● What the exercise asks: Among the records that follow, find each line holding the word "pixels" and copy it.

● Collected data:
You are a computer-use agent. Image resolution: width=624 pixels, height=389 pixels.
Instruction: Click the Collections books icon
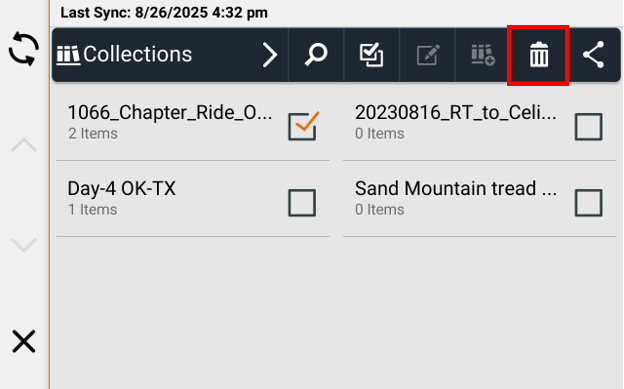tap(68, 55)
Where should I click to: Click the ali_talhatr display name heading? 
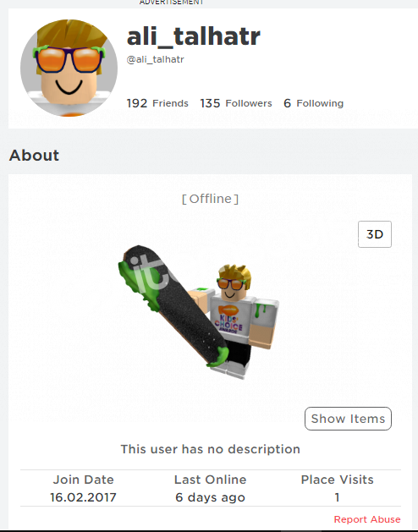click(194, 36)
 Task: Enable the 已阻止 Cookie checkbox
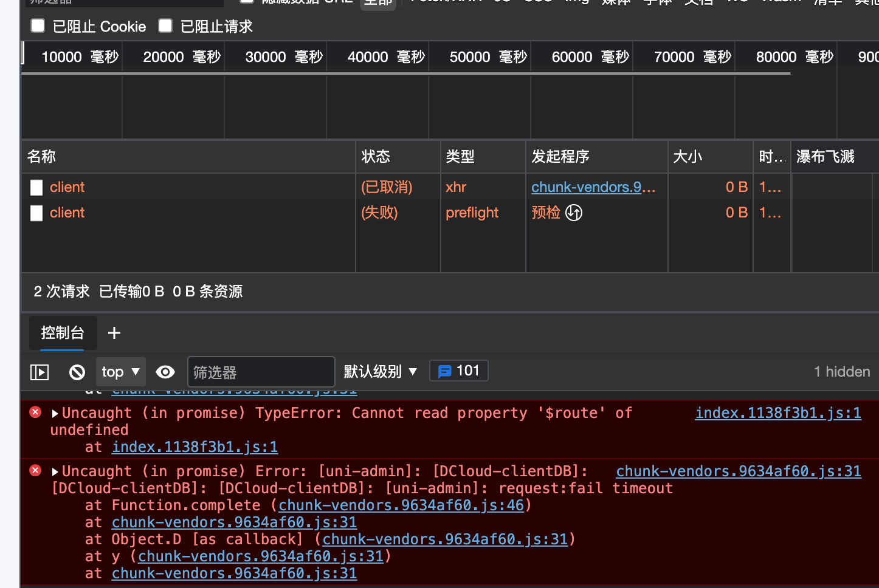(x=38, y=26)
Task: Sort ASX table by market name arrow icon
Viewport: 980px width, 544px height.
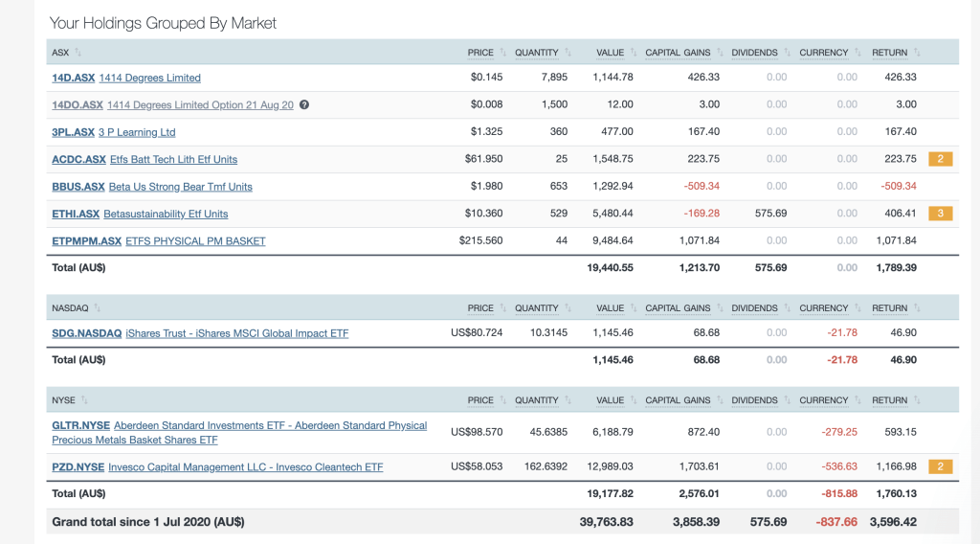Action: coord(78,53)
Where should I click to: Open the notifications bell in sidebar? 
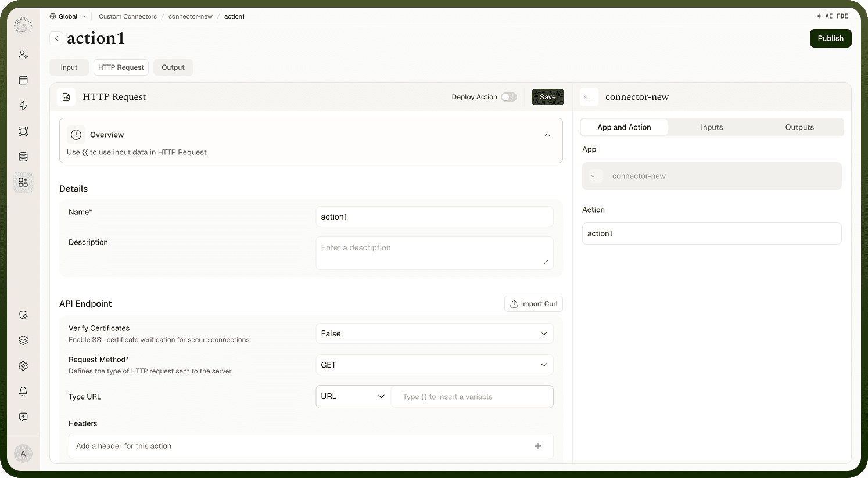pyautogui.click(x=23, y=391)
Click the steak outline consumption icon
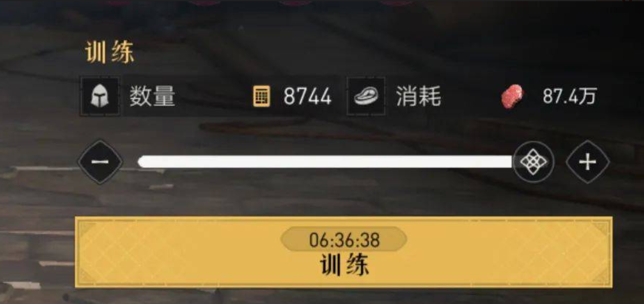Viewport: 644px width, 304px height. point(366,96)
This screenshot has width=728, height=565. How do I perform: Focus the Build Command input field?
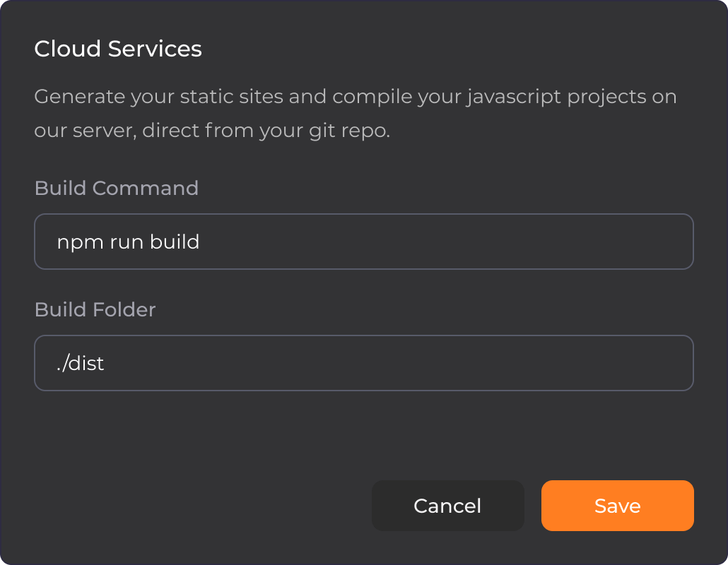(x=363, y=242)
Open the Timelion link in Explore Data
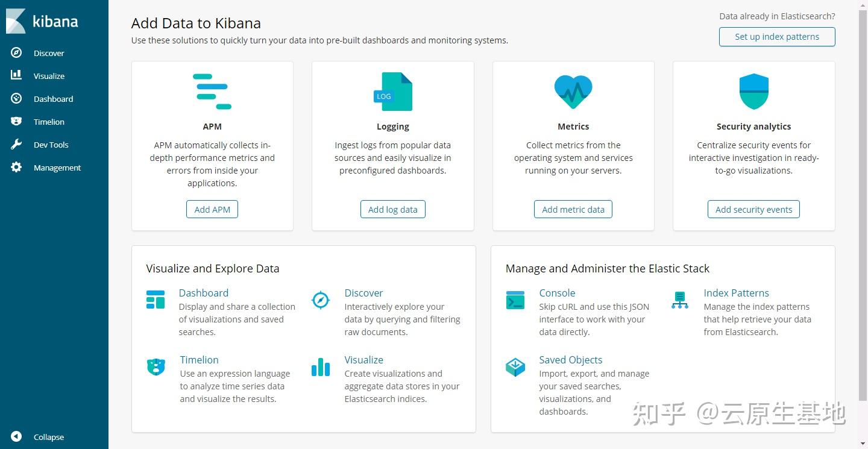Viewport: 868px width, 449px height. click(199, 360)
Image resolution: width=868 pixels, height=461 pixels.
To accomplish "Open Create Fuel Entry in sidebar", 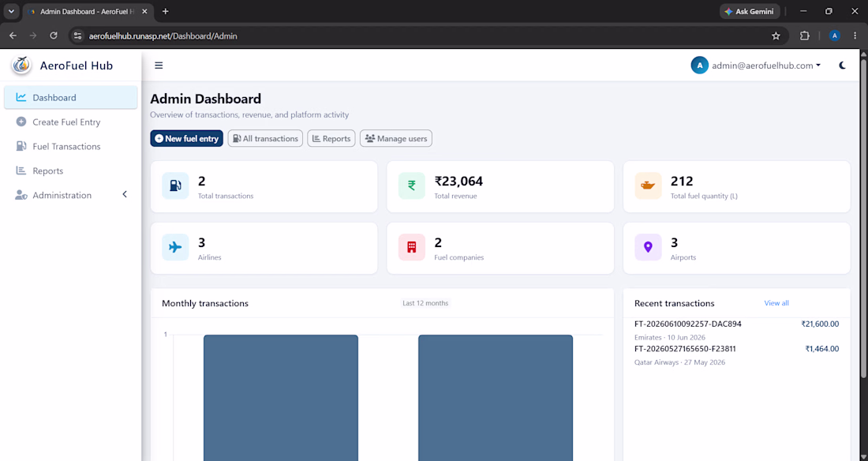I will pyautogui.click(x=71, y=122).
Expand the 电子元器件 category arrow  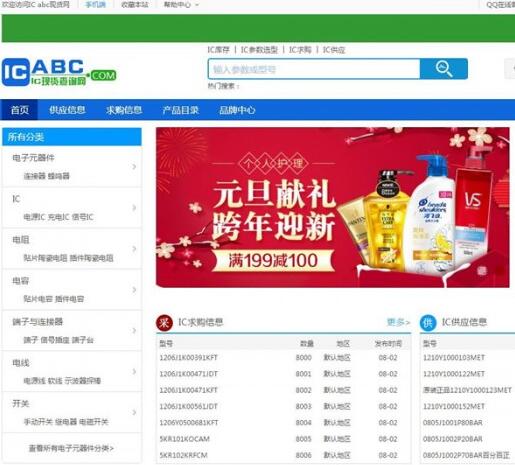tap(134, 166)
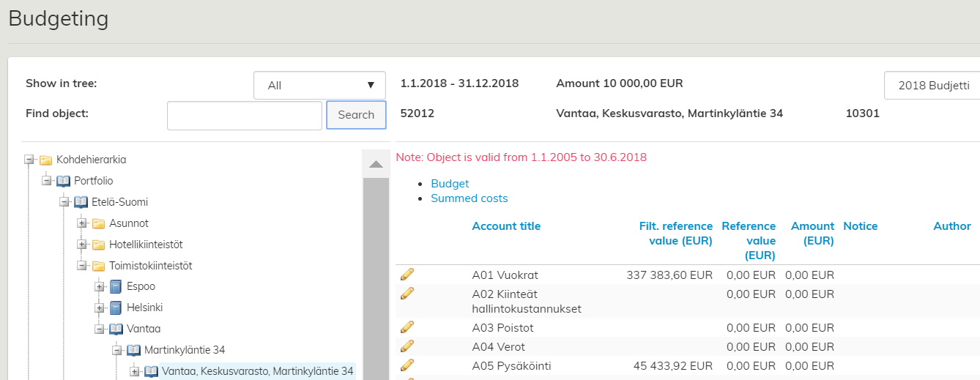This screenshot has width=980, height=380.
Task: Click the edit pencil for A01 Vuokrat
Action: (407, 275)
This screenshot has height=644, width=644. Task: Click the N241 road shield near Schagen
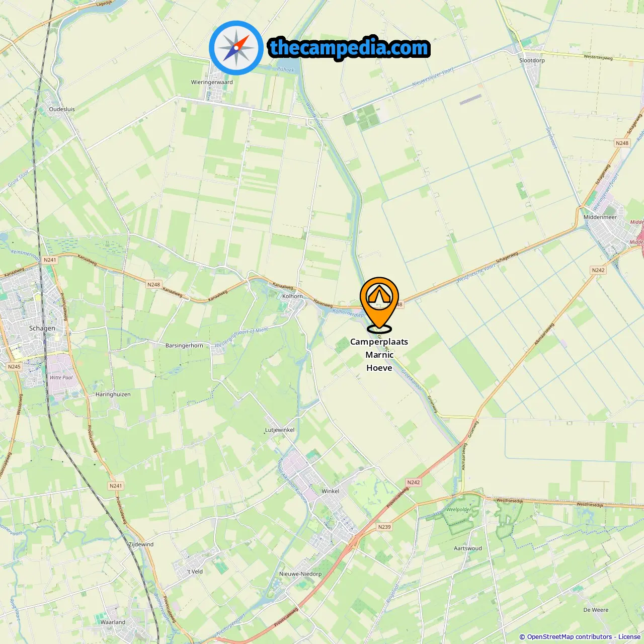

● Solution below:
You are a computer-use agent. Image resolution: width=624 pixels, height=389 pixels.
Image resolution: width=868 pixels, height=461 pixels.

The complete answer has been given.